**WHAT IS REQUIRED**
Copy the stretch of rows from the line containing "Task: Open address" through the line containing "click(x=14, y=85)", reproducing each line character for character.

>> START DATA SUPPLIED

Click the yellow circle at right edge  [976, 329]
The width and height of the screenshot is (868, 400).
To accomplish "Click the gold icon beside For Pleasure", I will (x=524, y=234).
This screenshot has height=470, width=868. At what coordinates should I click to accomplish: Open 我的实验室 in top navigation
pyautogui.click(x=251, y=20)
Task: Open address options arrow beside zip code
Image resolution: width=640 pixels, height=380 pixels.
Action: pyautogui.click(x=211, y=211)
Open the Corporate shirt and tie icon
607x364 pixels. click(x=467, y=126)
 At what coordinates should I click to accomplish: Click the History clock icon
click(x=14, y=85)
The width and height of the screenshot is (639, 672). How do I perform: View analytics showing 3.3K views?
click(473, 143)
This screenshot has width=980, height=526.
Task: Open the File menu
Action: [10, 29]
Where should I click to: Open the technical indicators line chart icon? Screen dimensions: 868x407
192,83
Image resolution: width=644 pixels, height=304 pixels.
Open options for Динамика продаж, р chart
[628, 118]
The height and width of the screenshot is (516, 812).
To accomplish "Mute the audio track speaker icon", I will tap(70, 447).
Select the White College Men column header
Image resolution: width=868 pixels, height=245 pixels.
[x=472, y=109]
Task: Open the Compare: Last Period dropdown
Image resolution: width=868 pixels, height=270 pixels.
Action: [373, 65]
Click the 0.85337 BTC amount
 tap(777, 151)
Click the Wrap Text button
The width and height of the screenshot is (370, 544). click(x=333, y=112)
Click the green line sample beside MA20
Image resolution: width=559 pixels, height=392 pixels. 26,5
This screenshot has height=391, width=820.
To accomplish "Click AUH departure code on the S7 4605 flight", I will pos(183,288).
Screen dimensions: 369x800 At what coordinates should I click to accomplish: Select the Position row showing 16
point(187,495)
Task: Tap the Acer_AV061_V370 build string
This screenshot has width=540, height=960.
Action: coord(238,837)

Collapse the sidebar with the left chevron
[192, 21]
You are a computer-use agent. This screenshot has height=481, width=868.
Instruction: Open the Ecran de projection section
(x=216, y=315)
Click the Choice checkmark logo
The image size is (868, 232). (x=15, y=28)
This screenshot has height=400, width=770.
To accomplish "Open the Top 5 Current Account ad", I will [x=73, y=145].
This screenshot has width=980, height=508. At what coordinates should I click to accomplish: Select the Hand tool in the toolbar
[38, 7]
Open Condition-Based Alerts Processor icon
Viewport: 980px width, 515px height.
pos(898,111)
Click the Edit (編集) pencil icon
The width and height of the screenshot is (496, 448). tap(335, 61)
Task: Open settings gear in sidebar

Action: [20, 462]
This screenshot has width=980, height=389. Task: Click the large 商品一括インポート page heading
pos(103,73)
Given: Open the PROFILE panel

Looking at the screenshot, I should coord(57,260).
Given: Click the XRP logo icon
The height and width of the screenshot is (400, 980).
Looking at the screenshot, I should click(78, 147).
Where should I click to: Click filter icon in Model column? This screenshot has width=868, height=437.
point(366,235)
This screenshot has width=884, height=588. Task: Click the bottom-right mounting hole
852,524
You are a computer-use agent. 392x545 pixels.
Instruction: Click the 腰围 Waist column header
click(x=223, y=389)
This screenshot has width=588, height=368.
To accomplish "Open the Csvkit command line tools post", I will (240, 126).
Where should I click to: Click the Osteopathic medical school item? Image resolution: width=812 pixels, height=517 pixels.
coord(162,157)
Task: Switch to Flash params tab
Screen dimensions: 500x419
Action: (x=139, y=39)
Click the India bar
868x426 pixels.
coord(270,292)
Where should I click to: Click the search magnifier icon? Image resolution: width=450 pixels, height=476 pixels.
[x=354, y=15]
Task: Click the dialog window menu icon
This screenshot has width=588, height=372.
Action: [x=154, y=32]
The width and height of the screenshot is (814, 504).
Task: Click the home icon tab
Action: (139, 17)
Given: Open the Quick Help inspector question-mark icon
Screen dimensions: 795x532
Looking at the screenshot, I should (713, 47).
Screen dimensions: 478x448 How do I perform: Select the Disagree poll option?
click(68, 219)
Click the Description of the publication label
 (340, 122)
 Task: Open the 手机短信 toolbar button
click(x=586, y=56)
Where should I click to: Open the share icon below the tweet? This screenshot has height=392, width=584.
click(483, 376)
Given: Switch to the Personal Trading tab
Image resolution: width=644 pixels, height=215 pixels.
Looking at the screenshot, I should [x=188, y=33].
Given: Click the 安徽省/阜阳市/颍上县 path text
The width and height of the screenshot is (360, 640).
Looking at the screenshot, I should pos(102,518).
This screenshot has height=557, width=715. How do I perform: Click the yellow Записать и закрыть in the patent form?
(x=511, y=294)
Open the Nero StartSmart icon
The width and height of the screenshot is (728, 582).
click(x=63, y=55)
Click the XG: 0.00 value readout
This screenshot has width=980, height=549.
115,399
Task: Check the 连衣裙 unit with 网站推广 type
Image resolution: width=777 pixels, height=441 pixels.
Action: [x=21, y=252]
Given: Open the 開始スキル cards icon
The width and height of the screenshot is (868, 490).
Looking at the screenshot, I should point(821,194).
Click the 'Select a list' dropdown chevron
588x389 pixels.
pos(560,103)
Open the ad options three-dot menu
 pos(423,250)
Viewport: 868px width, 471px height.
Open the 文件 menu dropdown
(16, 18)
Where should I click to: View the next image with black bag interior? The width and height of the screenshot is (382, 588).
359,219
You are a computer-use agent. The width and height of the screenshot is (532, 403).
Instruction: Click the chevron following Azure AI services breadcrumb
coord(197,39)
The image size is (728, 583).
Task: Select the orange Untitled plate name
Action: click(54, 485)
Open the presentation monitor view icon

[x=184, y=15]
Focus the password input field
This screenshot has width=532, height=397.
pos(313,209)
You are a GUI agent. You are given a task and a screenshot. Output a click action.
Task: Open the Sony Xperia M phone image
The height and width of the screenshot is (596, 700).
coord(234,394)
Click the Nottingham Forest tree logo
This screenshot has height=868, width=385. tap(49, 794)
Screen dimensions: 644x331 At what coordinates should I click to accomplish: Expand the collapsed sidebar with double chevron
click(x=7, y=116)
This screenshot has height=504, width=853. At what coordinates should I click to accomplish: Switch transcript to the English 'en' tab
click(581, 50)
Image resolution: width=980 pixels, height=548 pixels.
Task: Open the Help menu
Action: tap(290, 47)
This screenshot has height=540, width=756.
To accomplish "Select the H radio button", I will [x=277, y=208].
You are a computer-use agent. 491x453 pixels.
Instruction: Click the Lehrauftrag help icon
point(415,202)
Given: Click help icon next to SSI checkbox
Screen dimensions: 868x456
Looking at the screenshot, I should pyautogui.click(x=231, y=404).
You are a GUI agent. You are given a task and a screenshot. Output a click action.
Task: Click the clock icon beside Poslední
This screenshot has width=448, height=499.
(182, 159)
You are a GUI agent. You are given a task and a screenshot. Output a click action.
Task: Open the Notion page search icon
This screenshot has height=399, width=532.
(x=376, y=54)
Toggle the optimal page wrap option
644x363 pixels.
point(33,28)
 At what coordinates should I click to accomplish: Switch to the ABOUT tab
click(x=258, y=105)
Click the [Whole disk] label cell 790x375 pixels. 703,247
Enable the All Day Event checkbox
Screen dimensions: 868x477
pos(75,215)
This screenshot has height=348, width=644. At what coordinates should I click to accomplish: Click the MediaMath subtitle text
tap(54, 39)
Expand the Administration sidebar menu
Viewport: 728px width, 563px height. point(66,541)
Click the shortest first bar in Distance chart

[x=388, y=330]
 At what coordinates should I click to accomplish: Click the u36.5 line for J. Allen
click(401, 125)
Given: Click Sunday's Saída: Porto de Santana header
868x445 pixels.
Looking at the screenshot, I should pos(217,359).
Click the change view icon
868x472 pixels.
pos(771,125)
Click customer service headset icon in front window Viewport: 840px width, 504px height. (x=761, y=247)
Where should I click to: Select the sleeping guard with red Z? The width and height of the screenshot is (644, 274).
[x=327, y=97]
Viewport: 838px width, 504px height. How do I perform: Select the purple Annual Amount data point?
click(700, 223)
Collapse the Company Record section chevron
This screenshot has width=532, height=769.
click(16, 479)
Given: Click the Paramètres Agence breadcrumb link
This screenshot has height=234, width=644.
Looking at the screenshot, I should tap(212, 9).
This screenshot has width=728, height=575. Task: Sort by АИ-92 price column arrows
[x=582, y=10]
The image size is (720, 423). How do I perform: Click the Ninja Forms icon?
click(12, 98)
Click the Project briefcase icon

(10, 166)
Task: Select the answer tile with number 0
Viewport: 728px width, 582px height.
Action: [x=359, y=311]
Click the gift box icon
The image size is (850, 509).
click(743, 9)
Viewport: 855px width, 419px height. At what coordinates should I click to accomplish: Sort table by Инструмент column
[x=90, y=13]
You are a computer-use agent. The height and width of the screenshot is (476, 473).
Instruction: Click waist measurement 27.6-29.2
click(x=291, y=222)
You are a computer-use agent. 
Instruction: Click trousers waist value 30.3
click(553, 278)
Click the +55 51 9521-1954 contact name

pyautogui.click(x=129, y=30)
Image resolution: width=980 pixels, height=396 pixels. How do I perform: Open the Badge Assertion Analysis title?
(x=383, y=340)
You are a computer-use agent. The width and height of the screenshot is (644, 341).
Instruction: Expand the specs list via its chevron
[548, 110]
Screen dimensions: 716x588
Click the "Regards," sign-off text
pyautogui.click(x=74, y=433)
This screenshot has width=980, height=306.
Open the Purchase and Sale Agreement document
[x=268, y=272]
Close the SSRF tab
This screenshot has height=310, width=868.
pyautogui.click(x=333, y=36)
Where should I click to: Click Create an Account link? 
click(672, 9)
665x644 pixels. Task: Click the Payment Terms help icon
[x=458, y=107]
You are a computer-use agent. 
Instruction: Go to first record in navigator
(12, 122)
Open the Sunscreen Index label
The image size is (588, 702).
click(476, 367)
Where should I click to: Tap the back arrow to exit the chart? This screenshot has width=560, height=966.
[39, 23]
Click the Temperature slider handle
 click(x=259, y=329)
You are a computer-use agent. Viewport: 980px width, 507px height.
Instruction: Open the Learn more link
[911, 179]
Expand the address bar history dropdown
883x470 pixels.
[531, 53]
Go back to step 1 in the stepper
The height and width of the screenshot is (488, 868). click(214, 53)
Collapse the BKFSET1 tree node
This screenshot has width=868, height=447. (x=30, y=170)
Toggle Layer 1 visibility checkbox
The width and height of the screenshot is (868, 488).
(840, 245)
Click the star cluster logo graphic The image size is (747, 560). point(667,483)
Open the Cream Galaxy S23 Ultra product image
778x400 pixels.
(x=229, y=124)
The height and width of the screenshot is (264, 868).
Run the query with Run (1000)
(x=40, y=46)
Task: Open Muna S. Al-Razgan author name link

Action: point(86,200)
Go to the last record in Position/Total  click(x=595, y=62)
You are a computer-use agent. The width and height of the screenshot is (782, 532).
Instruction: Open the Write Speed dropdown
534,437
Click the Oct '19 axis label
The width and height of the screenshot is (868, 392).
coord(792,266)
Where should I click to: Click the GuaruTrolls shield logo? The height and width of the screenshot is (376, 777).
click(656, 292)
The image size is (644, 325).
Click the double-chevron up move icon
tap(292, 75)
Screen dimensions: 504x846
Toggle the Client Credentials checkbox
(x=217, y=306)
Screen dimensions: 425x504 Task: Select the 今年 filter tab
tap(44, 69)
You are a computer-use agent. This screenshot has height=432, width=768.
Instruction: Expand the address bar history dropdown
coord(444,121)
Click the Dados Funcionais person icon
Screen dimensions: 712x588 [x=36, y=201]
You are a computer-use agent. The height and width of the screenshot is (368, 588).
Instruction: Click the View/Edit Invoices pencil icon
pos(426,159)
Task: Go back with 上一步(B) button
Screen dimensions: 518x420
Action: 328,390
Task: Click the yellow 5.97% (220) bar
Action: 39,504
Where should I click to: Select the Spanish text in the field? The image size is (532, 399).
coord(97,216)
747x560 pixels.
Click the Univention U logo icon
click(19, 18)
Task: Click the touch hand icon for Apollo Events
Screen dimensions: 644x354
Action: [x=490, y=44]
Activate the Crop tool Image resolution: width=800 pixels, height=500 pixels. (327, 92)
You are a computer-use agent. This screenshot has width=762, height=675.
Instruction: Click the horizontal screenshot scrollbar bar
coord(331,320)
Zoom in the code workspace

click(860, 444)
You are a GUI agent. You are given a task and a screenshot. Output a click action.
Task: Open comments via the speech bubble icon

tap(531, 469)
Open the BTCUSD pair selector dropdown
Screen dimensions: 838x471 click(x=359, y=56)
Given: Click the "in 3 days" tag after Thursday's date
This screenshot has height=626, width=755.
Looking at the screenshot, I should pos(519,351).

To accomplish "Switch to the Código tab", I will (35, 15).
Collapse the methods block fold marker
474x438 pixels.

>> END DATA SUPPLIED

**THE OUTPUT**
Task: Open address options arrow beside zip code
Image resolution: width=640 pixels, height=380 pixels.
Action: pyautogui.click(x=211, y=211)
Open the Corporate shirt and tie icon
607x364 pixels. click(x=467, y=126)
 At what coordinates should I click to accomplish: Click the History clock icon
click(x=14, y=85)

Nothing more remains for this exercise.